Il me semble qu'une identité est avant tout un point de départ, un socle, et que le monde (tel qu'il est) est l'autre point de départ, l'autre socle sur lequel se déploie l'action. Et que tout est mouvant.

les pieds d'arbre ne font pas de pas.. mais ont des racines

par Kel, lundi 15 septembre 2014, 18:38 (il y a 3513 jours) @ Claire

...et ils ne sont pas immobiles mais communiquent avec "tout" y compris le cosmos. Je pense pareil que toi sinon. Juste je dis que c'est handicapant, dans une certaine mesure, ce passé de caractère. Dans une autre, au contraire. Sans idéaliser, je suis loin d'avoir connu une enfance idéale, je constate... Les dégâts sur la nature et aussi les peuples. Pas revenir en arrière (au pied de mon arbre, je vivais etc, non) mais au moins arrêter les fausses routes, celles qui sans cesse conduisent dans les murs. Et puis j'ai repensé à ce texte (ancien) à la suite du fourre-tout orienté de denis qu'il avait donné en liste l'autre fois, alors voilà une autre façon de dire.

les pieds d'arbre ne font pas de pas.. mais ont des racines

par Claire @, lundi 15 septembre 2014, 18:59 (il y a 3513 jours) @ Kel

oui, d'accord avec toi en ceci : la route vers l'indifférenciation est mortifère, parce qu'elle écrase la différence et ne laisse plus que l'inégalité....mais je crois que la différence est à recréer sans cesse.

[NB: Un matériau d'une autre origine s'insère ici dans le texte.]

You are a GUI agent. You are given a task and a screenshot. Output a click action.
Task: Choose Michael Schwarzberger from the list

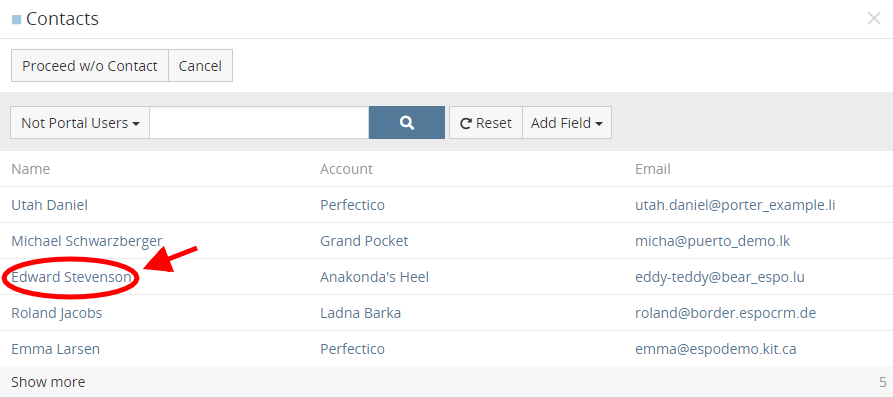pyautogui.click(x=87, y=241)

les pieds d'arbre ne font pas de pas.. mais ont des racines

par Kel, lundi 15 septembre 2014, 19:31 (il y a 3513 jours) @ Claire

C'est vrai aussi. Je vais y penser...

les pieds d'arbre ne font pas de pas.. mais ont des racines

par Kel, mardi 16 septembre 2014, 14:15 (il y a 3512 jours) @ Kel

la différence est à recréer sans cesse, oui, mais pour moi les bases restent les mêmes..

...

par Kel, jeudi 18 septembre 2014, 12:19 (il y a 3510 jours) @ Kel

...ami
Ne te plains pas trop
De ta solitude
Ressentie
Tu n'es pas très haut
Les beaux jours ont plongé dans le noir
En attendant un printemps de cerises
En lutte contre les éléments
Artificiels
Créés du mal
Trouvons refuge
Ensemble
A la courte échelle
Au coeur en l'hiver
Douleurs et malheurs
Le cœur de l’amour
Nous réchauffe
Veille et réveille
Malgré le froid
Du charbon
Sois chardon


Revenus de la nuit
Enfin réunis
Nous retrouverons nos couleurs
Nous serons à nos rêves
Pour de bon
Nous respirerons ensemble
Un jour pour toujours
Au poumon de la terre nouvelle
Comme la pomme
A la sève

Nous retrouverons le chemin
De la forêt
Un matin

Nous irons recueillir les fruits
A peau rouge
Chère douce
Recueillir les fleurs
De nos souhaits passés

Les enfants font leurs cabanes
En poussant des cris et des rires
En compagnie des oiseaux migrateurs
Nichés dans les branches

Chantant la musique familière
Du lointain
Nous nous sentirons pousser des ailes
Une autre fois... Comme avant
Mais différemment


Pour le moment
Fais comme tu peux
Fais comme moi
Plie toi mais
Supplie-toi...
Ne romps pas.

...

par Kel, jeudi 18 septembre 2014, 12:41 (il y a 3510 jours) @ Kel

nan c'est naze
vais faire une pause, me changer les idées.